With tears in our eyes and hope in our hearts, yes.

Because it’s a little surreal that this actually happened (adoption is something OTHER people do, right?), I think we’re seeing the whole experience through the eyes of others. The eyes of 50 of our family and friends who sacrificed time and money and convenience and vacations to join us in a courtroom on October 1 to witness the final adoption ceremony. The eyes of the court workers which got bigger every time the elevator doors revealed another crowd of supporters. The eyes of the social workers who cried their way through the ceremony because not all cases end up like this.

A huge shout out to our family and friends who supported us for so long. Fostering is hard. You can’t do it on your own. You need people to give you breaks, to make you meals, to help you talk things out, to ride the roller coaster with you, to host a fantastic open house so everyone can come celebrate. You did all of that and more for us – thank you.

Because we’ve already had the girls in our home for two and a half years, our day-to-day lives won’t change. We’re already used to wrangling five kids every day (and yes, wrangling is the correct technical term). Legally, though, everything has changed. Their last name is now our last name. They are considered natural born children to us. The state is not taking them out of our home. Their biological parents are not coming to get them. Our boys have sisters. Our girls have brothers.

So this, the final adoption, is both the end of nothing and the beginning of everything.

There’s talk in Christian circles about how extraordinary our lives should be. We need to move to Africa to make our lives count. We need to start an orphanage. We need to live in the inner city. We need to leave a legacy that ordinary people can’t match.

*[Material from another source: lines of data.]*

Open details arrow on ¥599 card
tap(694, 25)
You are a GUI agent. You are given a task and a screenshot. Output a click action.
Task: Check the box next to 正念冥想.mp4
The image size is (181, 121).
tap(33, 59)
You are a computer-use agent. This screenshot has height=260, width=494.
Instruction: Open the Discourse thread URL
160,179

We need to accomplish great things. We’re failures if we just go to work, know our neighbors, take our kids to school, go to church.

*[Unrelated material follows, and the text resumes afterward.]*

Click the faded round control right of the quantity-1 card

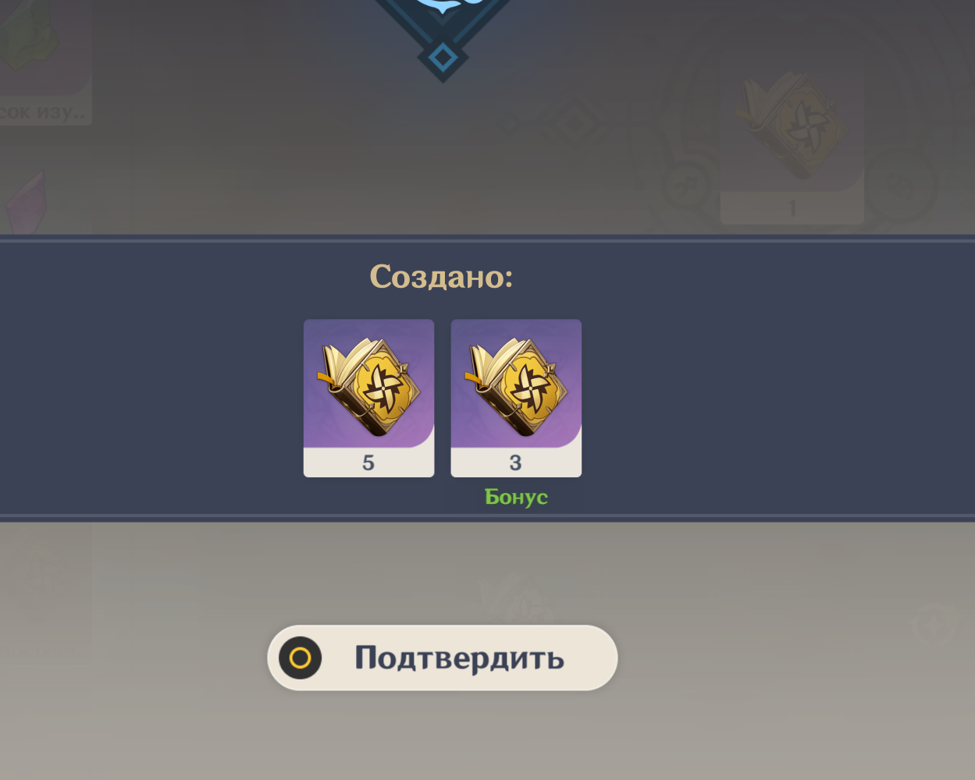click(x=902, y=187)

My theory: many extraordinary things happen simply through the accumulated weight of ordinary details. Uncountable loads of laundry. Thousands of meals. Bedtimes every night. Car rides every morning. One diaper at a time, one day at a time, one girl at a time. The story of our lives does not play out mostly in the big moments – our legacies are written in the millions of small decisions that reveal our character each day. How we speak to our kids. How we prioritize our time. Our faithfulness to our church. The phone calls with our parents. The texts to our friends. Our consistency in loving our neighbors.

Some of us are truly called to “big” things. But get the mundane, ordinary things right first – that’s extraordinary in itself. C.S. Lewis once wrote, “Isn’t it funny how day by day nothing changes, but when you look back everything has?” Fostering and adopting has been like that for us. In some ways it felt like a big thing (try taking five little kids to a restaurant), but much of the time, it was dealing with the unending details that make up our lives. Add in the issues of fostering – emotional, physical, social, mental – multiply it all by five kids and it feels more crazy and exhausting than extraordinary. Months went by with no daily difference. But add up 30 of those months and everything changed.

Many people tell us how amazing we are, what a wonderful thing we’re doing, how lucky the girls are to have us, how extraordinary this is. And I get it. In a general sense, they’re right and they’re just expressing their joy. But we’re not amazing. This isn’t extraordinary, not for those to whom Adoption already means so much. All we’re really doing is living each day in light of the glorious gospel of grace. It’s only possible because Jesus was adopted so long ago by two young people who weren’t quite sure what was happening, but took it a day at a time until the stone rolled away.

We have daughters. Our world has changed. We can’t wait to see what happens next.